_WHAT TO WORK ON_: Report how many lines in the data below hold the string "using". Nothing else should appear in the answer.

+++++

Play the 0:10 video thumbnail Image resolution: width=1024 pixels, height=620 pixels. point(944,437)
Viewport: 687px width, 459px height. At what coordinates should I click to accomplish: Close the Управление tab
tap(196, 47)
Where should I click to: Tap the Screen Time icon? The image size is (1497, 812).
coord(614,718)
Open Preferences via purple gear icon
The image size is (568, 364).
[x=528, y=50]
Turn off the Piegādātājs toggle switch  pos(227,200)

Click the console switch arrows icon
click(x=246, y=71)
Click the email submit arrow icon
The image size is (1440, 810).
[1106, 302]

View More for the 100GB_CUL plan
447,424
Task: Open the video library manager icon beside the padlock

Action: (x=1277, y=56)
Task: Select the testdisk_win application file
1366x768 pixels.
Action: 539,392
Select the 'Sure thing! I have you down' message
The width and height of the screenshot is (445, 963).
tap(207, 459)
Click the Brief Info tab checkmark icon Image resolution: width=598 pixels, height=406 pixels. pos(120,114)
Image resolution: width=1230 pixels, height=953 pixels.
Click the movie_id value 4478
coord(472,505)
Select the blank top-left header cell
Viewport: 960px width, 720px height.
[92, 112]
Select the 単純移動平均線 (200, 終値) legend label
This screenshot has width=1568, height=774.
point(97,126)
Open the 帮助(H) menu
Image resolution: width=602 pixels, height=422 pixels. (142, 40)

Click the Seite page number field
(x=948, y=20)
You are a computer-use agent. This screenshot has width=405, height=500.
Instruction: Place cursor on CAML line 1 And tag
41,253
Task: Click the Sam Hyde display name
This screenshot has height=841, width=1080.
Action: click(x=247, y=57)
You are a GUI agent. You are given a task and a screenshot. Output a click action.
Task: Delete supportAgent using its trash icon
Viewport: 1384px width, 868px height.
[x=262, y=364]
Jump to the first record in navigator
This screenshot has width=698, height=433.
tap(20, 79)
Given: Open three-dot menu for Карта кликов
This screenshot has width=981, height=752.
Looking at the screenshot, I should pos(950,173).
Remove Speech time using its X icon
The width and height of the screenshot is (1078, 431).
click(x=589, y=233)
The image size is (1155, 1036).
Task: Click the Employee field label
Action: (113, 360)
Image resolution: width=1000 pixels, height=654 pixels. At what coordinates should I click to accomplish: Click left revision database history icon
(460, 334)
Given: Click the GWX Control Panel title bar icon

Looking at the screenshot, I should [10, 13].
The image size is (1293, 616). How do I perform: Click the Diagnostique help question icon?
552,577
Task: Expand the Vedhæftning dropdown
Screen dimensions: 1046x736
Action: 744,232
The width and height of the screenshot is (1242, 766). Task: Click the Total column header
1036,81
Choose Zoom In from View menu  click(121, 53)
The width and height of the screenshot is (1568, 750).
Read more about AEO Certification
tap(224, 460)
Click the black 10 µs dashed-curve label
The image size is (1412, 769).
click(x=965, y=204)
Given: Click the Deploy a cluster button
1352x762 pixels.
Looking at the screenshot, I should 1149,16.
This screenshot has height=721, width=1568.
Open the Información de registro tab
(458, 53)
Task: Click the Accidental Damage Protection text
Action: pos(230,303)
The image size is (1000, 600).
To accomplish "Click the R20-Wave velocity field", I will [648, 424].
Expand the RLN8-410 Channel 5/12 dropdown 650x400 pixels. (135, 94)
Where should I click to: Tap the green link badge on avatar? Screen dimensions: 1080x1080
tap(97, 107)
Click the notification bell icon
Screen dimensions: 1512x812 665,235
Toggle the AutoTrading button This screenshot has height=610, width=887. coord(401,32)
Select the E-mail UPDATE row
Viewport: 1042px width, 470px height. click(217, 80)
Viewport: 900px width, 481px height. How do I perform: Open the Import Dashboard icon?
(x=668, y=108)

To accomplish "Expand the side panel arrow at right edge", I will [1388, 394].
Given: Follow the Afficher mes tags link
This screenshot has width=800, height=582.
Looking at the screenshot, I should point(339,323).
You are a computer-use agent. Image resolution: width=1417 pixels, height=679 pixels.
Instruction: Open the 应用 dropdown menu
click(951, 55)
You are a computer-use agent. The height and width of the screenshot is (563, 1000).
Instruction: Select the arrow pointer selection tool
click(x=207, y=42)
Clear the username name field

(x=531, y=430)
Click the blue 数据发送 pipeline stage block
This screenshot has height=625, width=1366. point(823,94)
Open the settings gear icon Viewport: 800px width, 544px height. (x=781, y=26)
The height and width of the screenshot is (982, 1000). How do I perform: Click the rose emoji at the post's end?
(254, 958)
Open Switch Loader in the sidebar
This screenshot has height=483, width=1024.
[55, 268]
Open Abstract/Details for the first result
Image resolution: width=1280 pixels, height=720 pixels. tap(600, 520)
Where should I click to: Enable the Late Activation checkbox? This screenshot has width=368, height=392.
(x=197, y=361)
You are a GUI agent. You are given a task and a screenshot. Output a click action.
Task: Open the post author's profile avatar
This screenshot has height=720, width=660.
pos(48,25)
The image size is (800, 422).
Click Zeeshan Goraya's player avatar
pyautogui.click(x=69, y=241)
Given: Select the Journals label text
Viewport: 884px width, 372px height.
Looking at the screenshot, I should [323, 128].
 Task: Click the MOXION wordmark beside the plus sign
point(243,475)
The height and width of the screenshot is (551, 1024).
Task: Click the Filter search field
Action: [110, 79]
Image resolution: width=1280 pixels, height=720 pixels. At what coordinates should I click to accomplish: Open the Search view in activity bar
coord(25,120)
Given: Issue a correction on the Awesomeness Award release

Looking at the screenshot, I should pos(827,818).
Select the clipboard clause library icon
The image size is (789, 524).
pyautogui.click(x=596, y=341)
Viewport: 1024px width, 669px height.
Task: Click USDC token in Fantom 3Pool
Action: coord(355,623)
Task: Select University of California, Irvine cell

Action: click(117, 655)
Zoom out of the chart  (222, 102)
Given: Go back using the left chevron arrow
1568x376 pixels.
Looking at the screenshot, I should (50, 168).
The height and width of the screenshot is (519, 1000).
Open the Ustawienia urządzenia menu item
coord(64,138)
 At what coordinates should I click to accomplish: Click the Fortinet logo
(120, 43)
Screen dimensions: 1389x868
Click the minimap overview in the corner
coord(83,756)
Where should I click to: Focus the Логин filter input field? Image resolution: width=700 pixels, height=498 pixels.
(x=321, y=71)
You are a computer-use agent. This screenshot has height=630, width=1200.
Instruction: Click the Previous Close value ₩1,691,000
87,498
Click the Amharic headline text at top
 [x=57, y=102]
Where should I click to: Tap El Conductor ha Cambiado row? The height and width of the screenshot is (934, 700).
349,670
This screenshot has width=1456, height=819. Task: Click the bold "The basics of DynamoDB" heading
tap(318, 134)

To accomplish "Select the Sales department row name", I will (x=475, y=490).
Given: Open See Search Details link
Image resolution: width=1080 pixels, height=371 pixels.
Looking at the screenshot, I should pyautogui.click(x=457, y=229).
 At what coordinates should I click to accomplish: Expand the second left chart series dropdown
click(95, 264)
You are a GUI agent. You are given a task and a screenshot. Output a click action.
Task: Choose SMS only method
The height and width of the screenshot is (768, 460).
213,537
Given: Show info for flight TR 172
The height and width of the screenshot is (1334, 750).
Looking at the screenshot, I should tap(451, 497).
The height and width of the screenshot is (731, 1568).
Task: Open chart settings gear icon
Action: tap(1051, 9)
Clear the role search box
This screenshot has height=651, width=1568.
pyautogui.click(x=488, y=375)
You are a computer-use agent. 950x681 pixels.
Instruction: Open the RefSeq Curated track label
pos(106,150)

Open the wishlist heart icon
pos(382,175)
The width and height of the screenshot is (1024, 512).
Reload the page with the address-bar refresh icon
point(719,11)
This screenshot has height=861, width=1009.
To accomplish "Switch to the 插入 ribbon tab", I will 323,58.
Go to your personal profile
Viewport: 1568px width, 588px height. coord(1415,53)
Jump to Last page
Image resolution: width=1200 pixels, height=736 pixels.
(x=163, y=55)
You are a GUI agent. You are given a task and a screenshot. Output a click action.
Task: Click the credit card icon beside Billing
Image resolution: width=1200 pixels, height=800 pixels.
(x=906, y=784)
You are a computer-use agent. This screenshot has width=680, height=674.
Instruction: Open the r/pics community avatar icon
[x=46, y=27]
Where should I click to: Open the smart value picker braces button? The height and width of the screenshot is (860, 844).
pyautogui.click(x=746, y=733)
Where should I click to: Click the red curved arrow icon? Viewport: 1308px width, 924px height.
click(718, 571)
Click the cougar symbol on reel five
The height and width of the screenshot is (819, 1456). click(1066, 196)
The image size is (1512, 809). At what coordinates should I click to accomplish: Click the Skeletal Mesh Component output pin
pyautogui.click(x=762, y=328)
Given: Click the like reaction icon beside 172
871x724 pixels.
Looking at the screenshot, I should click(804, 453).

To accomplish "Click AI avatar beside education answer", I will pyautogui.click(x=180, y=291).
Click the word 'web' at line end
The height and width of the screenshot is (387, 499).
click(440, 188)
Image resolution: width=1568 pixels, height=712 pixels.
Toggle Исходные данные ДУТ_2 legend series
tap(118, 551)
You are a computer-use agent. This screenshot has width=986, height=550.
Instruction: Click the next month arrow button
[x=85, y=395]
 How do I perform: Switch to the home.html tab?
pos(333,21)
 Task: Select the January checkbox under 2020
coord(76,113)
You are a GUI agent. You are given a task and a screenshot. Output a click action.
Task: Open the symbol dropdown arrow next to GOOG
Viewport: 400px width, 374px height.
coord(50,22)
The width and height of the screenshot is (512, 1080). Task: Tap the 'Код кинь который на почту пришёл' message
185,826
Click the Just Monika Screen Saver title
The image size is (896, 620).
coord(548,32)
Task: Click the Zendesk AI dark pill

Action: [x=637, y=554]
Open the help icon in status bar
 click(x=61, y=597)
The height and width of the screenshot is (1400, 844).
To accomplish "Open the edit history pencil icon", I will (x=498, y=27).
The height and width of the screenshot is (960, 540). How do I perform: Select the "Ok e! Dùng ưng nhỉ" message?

+++++

_EXERCISE RESPONSE_: 3